Supplied records:
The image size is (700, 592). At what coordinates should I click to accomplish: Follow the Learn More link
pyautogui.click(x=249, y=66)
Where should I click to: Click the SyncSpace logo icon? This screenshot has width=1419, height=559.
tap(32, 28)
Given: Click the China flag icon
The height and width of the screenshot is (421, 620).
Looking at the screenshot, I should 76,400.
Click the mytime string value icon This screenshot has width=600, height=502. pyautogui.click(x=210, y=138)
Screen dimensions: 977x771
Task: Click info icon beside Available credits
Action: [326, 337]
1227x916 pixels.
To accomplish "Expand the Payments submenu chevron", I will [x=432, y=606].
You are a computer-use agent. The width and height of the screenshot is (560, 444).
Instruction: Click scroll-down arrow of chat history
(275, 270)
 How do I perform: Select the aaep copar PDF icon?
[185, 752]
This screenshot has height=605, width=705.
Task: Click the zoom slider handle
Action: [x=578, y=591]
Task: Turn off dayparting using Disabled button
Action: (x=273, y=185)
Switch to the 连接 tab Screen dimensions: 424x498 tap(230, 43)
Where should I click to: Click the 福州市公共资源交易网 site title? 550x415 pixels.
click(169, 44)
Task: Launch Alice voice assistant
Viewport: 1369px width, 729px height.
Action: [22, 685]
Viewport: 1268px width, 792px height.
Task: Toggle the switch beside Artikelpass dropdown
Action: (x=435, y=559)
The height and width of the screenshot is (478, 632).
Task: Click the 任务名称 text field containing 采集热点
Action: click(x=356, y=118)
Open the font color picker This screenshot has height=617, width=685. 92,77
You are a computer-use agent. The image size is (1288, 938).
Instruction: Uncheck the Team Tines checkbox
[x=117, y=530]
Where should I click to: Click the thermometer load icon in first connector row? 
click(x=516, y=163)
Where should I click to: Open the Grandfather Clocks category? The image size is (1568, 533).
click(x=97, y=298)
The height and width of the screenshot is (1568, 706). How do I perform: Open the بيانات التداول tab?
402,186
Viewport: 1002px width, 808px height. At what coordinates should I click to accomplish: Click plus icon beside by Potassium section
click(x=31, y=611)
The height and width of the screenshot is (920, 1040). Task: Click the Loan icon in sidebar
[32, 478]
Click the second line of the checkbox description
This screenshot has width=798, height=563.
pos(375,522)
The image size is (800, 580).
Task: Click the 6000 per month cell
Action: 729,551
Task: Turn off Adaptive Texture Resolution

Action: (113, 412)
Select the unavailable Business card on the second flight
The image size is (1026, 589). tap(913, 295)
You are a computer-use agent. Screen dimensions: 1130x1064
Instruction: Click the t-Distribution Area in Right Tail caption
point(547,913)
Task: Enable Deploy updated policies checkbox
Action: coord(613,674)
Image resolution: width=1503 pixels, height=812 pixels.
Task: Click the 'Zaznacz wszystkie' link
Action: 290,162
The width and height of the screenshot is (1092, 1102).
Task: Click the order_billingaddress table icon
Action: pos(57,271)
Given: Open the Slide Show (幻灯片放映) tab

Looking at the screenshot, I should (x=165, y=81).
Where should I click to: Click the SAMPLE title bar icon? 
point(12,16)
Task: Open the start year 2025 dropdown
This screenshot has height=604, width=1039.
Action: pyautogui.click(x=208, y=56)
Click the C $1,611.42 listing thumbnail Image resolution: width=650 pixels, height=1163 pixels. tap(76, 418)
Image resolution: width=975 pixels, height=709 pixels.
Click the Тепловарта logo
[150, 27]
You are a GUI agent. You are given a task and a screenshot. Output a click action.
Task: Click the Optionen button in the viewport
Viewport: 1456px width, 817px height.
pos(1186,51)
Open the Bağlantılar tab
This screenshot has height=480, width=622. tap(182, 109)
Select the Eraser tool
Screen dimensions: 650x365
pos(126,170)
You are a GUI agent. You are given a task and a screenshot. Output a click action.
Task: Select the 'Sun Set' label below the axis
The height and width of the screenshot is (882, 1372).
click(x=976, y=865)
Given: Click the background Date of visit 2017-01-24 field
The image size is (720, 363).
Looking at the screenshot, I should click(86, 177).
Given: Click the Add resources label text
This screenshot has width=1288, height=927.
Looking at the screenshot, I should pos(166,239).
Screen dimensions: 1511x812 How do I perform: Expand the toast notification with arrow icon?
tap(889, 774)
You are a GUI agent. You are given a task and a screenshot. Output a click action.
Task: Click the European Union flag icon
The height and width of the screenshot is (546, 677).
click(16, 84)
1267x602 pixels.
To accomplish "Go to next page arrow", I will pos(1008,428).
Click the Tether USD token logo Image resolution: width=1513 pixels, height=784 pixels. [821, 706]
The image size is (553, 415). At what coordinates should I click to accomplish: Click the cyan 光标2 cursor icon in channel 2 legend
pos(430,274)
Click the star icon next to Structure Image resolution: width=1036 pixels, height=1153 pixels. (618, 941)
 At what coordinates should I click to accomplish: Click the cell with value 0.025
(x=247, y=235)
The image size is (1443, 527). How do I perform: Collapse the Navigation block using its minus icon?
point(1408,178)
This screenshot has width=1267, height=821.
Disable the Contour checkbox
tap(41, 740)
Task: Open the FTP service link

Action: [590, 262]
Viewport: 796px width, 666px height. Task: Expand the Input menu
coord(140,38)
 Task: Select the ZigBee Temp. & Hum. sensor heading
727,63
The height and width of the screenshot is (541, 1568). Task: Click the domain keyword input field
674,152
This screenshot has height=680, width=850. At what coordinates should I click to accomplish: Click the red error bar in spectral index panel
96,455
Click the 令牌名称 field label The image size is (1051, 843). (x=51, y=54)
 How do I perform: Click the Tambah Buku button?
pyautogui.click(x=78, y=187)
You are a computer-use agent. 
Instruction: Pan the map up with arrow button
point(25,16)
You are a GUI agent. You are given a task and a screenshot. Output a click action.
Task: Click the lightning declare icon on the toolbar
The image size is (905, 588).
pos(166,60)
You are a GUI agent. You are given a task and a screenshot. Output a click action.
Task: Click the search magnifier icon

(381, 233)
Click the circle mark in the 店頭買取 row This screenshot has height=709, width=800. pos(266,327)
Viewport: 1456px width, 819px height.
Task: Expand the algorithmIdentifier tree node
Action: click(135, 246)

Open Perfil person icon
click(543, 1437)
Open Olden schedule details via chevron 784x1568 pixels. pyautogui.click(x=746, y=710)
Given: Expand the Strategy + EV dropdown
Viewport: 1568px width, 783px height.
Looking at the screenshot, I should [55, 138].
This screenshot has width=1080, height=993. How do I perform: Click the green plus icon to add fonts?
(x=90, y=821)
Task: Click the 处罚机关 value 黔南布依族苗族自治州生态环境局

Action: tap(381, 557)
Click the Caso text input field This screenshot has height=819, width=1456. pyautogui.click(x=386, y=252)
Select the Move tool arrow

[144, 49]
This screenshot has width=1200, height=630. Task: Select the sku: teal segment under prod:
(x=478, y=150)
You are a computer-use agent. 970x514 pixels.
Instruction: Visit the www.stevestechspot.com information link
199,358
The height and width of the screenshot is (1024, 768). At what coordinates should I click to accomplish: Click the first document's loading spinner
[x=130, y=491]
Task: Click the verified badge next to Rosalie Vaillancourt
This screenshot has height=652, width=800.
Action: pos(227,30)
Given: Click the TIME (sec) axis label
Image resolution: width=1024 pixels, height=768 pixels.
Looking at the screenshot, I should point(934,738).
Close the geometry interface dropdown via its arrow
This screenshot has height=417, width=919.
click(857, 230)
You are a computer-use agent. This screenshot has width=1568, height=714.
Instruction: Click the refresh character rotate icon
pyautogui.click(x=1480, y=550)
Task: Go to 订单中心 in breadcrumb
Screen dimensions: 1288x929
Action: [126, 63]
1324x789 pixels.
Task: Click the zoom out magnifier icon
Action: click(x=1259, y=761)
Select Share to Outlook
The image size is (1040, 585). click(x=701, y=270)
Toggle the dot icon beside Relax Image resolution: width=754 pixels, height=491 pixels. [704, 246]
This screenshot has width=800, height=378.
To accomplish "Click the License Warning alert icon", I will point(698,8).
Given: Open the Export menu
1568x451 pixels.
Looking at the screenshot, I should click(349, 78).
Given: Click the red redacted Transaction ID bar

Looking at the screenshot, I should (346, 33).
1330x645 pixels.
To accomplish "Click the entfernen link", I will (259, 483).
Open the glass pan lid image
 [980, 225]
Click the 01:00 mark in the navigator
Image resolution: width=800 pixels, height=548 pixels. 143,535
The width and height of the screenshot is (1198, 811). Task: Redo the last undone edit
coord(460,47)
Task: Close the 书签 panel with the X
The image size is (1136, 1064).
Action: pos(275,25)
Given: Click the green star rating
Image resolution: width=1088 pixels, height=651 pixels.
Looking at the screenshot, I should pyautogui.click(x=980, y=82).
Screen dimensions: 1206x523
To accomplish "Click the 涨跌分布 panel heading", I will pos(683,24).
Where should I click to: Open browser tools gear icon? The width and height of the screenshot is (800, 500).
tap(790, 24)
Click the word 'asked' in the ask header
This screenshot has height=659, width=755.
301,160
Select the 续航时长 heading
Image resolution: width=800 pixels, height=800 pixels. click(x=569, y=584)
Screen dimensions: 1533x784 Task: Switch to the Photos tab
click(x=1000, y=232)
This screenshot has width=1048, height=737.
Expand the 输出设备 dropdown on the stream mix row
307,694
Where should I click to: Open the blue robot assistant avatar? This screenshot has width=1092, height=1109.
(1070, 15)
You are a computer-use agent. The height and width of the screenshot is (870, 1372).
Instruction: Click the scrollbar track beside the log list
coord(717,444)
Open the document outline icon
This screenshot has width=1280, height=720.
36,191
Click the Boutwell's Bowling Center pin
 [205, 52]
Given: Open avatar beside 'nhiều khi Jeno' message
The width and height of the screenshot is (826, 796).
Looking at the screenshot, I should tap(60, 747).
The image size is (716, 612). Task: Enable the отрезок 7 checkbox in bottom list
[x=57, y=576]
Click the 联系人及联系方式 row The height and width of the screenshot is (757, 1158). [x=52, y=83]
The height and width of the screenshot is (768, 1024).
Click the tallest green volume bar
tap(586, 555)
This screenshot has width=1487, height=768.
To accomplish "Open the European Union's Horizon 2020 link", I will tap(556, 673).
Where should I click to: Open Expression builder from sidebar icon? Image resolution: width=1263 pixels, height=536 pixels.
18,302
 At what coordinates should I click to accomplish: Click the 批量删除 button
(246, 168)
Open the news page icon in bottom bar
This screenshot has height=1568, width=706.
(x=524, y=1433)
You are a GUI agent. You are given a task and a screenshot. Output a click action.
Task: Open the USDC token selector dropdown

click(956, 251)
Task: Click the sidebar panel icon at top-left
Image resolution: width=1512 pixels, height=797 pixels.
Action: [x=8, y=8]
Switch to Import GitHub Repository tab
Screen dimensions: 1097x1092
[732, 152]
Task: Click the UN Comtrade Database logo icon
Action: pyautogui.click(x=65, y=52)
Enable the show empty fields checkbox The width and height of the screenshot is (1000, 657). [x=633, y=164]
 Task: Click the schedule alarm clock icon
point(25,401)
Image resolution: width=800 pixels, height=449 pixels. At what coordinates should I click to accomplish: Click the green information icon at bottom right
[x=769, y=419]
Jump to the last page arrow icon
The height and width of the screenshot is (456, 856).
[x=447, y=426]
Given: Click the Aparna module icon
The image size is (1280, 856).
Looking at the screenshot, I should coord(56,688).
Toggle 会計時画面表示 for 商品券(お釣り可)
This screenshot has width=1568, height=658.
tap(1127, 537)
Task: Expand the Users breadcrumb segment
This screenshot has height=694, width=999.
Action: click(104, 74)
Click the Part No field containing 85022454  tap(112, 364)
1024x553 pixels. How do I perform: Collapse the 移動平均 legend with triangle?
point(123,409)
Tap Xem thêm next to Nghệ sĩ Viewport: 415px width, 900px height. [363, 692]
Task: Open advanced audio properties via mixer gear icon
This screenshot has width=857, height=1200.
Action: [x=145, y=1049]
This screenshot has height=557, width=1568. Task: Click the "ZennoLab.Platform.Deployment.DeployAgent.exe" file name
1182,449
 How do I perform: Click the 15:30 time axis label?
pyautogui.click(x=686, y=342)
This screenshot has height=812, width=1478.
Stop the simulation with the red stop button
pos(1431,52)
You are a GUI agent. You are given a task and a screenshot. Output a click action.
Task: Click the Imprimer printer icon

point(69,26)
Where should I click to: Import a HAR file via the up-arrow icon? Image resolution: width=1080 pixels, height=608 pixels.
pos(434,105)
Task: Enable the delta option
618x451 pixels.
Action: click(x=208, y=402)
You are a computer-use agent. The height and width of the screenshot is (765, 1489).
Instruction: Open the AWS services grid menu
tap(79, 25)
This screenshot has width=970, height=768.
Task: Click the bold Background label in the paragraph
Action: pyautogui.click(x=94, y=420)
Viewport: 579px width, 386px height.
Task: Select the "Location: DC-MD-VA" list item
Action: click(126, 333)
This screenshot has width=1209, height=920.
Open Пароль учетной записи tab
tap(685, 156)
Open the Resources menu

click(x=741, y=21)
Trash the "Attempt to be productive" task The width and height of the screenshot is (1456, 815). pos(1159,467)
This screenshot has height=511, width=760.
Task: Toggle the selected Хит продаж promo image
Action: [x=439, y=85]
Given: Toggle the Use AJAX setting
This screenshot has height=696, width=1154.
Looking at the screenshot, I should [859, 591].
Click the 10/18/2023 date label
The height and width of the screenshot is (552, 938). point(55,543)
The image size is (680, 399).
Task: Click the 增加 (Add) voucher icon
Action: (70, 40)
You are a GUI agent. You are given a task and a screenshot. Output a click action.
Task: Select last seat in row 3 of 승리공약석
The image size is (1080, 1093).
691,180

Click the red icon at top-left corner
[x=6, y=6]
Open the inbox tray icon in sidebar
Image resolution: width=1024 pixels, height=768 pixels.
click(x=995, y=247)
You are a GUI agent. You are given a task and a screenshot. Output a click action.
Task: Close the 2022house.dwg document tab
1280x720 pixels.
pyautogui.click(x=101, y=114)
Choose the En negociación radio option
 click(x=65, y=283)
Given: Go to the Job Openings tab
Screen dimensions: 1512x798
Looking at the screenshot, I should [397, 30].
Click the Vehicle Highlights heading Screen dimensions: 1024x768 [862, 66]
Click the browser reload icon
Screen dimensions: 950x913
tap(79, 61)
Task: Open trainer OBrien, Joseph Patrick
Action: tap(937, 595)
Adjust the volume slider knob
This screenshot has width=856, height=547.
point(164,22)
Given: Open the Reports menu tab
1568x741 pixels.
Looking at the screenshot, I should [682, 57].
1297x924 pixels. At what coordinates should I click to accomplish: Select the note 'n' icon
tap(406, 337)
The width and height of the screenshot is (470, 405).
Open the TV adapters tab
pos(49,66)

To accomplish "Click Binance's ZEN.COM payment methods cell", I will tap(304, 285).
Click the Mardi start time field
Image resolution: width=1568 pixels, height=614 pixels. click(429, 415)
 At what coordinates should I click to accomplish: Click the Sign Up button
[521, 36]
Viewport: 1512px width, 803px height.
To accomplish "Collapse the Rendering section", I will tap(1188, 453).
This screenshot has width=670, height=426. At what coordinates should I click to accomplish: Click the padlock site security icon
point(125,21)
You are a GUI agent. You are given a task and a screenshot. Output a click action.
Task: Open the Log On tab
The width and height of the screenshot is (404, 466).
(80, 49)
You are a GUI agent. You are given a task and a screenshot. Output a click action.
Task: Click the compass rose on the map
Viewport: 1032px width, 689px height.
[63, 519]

Work to be completed:
How many lines in the records above contain the word "European"? Answer with the number alone.

Solution:
2